Quoted text:
-- START --

FTC Issues Advertising Guidance for Online Influencers

FTC Guidance for Online Influencers

Influencer marketing is now a multi-billion-dollar industry used by big brands and small businesses alike. The release of the new guideline which outlines the marketing disclosure requirements by the Federal Trade Commission (FTC) highlights the growth.

The latest guideline from the FTC comes after a similar effort in 2017. This time around, the new document lets users know how to ensure consumers are aware of advertising relationships.  And surprisingly enough, the FTC avoids government-speak and other jargon on the documents. Better yet, the agency also has short videos with easy to digest information.

FTC Guidance for Online Influencers

The FTC wants influencers to know they have an obligation to reveal the relationship they have with a brand. If they don’t reveal the full extent of this relationship, influencers will be violating the law. You can download and read Disclosure 101 for Social Media Influencers (PDF) to make sure you are following the rules to the letter.

It is important to note this is a living document with real-life consequences for violators. And as it is prone to do, the government will make an example of some violators. So, don’t let it be you; follow the rules and you won’t have anything to worry about.

Making a Good Disclosure of Your Relationship with a Brand

The process of abiding with the rule is easy enough. On the legal side, the FTC wants to stop deceptive ads. All you have to do is follow its Endorsement Guides (PDF).

If you are an influencer and you are endorsing a product through social media, the message of your endorsement has to be very clear. If there is a material connection with a brand let your audience know about it.

A material connection is a personal, family, or employment relationship or a financial relationship with a brand. This can be anything from a brand paying you to gettting free or discounted products and services.

The FTC says as an influencer, “It’s your responsibility to make these disclosures, to be familiar with the Endorsement Guides, and to comply with laws against deceptive ads. Don’t rely on others to do it for you.”

When to Disclose

If you have any financial, employment, personal, or family relationship with a brand tell your audience. And remember a financial relationship isn’t limited to money. Make sure to disclose the relationship if you receive anything of value when you mention a product.

-- END --

Recorded information:
-- START --

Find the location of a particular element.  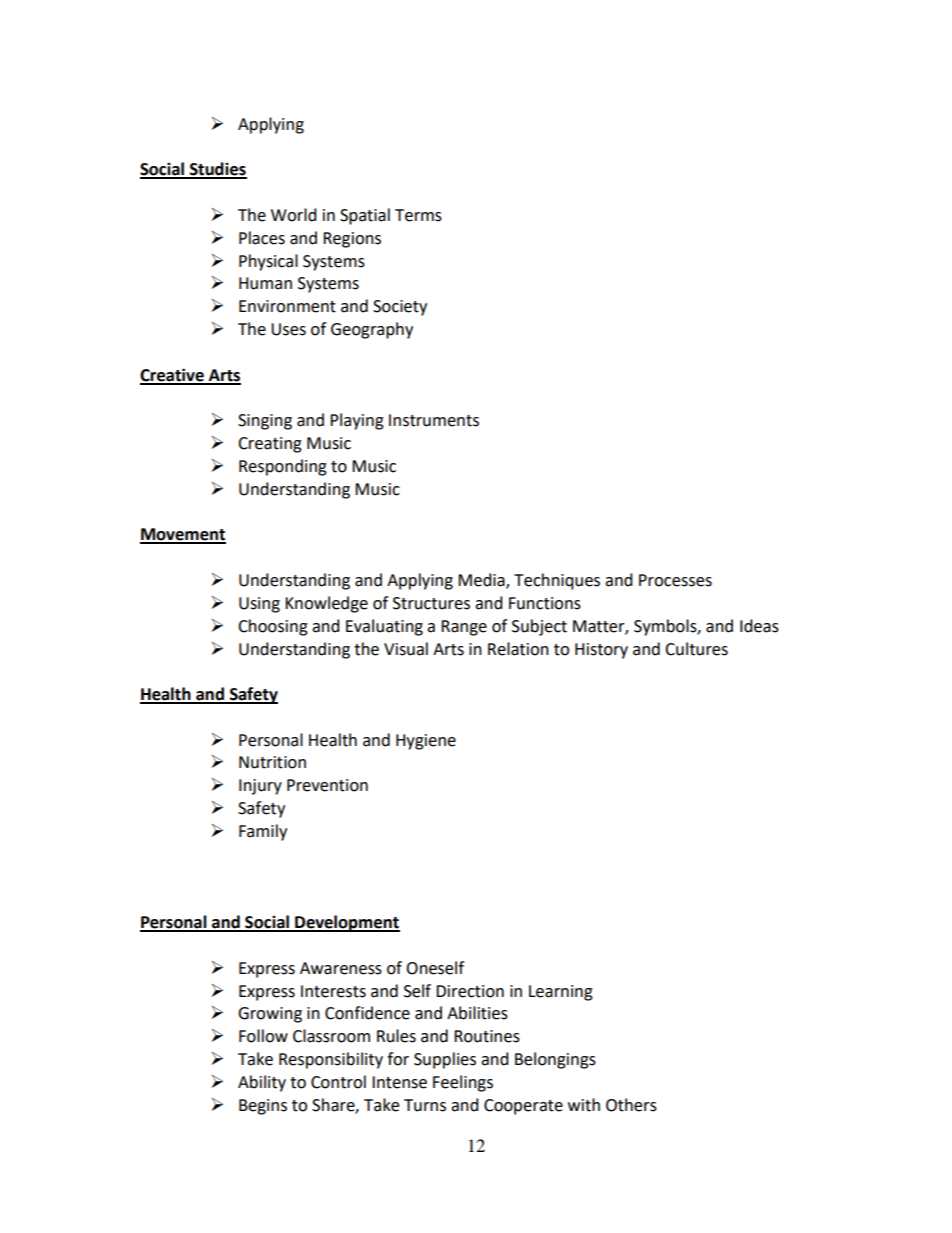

-- END --

Directions:
a. In the FTC influencer article, reproduce word for word the stretch from "The latest guideline" through "to the letter.".
b. Answer these questions from the FTC influencer article:
(i) In what year was the earlier, similar FTC effort?
(ii) Besides its documents, what does the agency offer with easy-to-digest information?
(iii) What kinds of relationship with a brand count as a material connection?

Answers for this exercise:
a.
The latest guideline from the FTC comes after a similar effort in 2017. This time around, the new document lets users know how to ensure consumers are aware of advertising relationships.  And surprisingly enough, the FTC avoids government-speak and other jargon on the documents. Better yet, the agency also has short videos with easy to digest information.

FTC Guidance for Online Influencers

The FTC wants influencers to know they have an obligation to reveal the relationship they have with a brand. If they don’t reveal the full extent of this relationship, influencers will be violating the law. You can download and read Disclosure 101 for Social Media Influencers (PDF) to make sure you are following the rules to the letter.

b.
(i) 2017
(ii) Short videos
(iii) A personal, family, or employment relationship, or a financial relationship